Sejak pertengahan Oktober 2022, Kepala UPTD Kesejahteraan
Sosial Tuna Netra Hit Bia Oepura Kota Kupang yang kita kenal dengan sebutan
dokter Yusi, menggagas sebuah olah raga yang memiliki cakupan manfaat lebih
banyak bagi kesehatan Hati dan Pernafasan. Oleh Raga seni bela diri GAHANA
menjadi pilihan yang tepat bagi anak dengan Disabilitas sensorik netra, karena pertimbangan
beliau dengan melakukan aktivitas olah raga ini juga akan menyehatkan organ
tubuh dalam seperti Hati dan Paru, pungkasnya.
Sebagai uji coba terhadap pelaksanaan olah raga seni bela diri GAHANA ini, sebanyak 10 orang anak Disabilitas netra sensorik dilatih sejak tanggal 09 November 2022 dan akan berlanjut sesuai jadwal yang ditetapkan pada minggu-minggu selanjutnya. Latihan bela diri GAHANA yang dipimpin secara langsung oleh pelatih professional bersabuk hitam dari perguruan Bela Diri GAHANA - kak Didiet Soewignjo dan asistennya Kak Davidzon Puas, melatih gerakan demi gerakan kepada 10 orang anak Disabilitas netra sensorik yang diawali dengan gerakan Perenggangan, Pelemasan, Pernafasan Dasar, Sit Up, Membentuk V posisi, Kuda-kuda sejajar dan Pukulan dasar.

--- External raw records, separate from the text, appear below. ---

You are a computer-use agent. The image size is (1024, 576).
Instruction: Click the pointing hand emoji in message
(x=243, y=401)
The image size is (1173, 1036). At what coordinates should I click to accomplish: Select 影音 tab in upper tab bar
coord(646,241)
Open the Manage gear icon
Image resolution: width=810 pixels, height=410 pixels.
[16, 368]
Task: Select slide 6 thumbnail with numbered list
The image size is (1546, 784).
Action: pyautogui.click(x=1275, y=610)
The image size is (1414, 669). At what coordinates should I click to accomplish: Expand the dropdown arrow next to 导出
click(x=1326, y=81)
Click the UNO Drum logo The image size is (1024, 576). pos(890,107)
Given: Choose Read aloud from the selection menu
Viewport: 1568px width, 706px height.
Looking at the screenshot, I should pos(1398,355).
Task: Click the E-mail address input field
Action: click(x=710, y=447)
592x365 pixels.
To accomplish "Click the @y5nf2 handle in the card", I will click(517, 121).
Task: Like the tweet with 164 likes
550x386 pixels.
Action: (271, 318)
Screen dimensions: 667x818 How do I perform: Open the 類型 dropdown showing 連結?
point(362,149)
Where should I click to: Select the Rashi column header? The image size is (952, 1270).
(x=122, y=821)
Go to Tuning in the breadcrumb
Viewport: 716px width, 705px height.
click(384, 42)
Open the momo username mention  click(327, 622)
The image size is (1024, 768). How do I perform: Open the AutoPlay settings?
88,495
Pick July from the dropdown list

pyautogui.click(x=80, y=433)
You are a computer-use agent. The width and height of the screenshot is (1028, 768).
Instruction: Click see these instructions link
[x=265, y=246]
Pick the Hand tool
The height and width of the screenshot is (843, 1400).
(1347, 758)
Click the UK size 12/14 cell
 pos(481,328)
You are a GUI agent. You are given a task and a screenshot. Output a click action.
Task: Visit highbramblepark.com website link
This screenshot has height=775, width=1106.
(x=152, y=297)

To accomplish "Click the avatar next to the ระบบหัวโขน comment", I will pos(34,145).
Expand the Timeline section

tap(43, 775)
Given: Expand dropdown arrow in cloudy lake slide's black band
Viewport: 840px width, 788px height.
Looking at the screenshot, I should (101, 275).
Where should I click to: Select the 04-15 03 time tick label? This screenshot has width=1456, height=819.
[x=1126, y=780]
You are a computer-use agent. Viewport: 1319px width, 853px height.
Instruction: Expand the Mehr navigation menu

Anak-anak sangat antusias, mereka senang dengan pengalaman
baru terkait olah raga seni bela diri ini karena merupakah hal baru yang belum
pernah mereka alami sebelumnya. Salah seorang anak mengungkapkan kegembiraannya
sesaat setelah latihan usai kepada pengasuhnya. Ogan mengatakan tidak sabar
menunggu hari latihan di minggu depan.
Olah raga seni bela diri GAHANA ini baru diuji cobakan
kepada Penerima Manfaat disabilitas sensorik netra sehingga baru terdapat 10
orang peserta. Kami harapkan agar pada waktu yang akan datang semakin banyak
peminat, sehingga dapat ikut berlatih bersama, demikian kata dr. Yusi penuh
semangat dan antusias seraya mengajak semua pengasuh untuk memotivasi anak
asuhannya sehingga tercapai tujuan pelaksanaan kegiatan olah raga seni bela
diri GAHANA ini, yakni tubuh sehat, hati sehat, dan pernafasan yang sehat.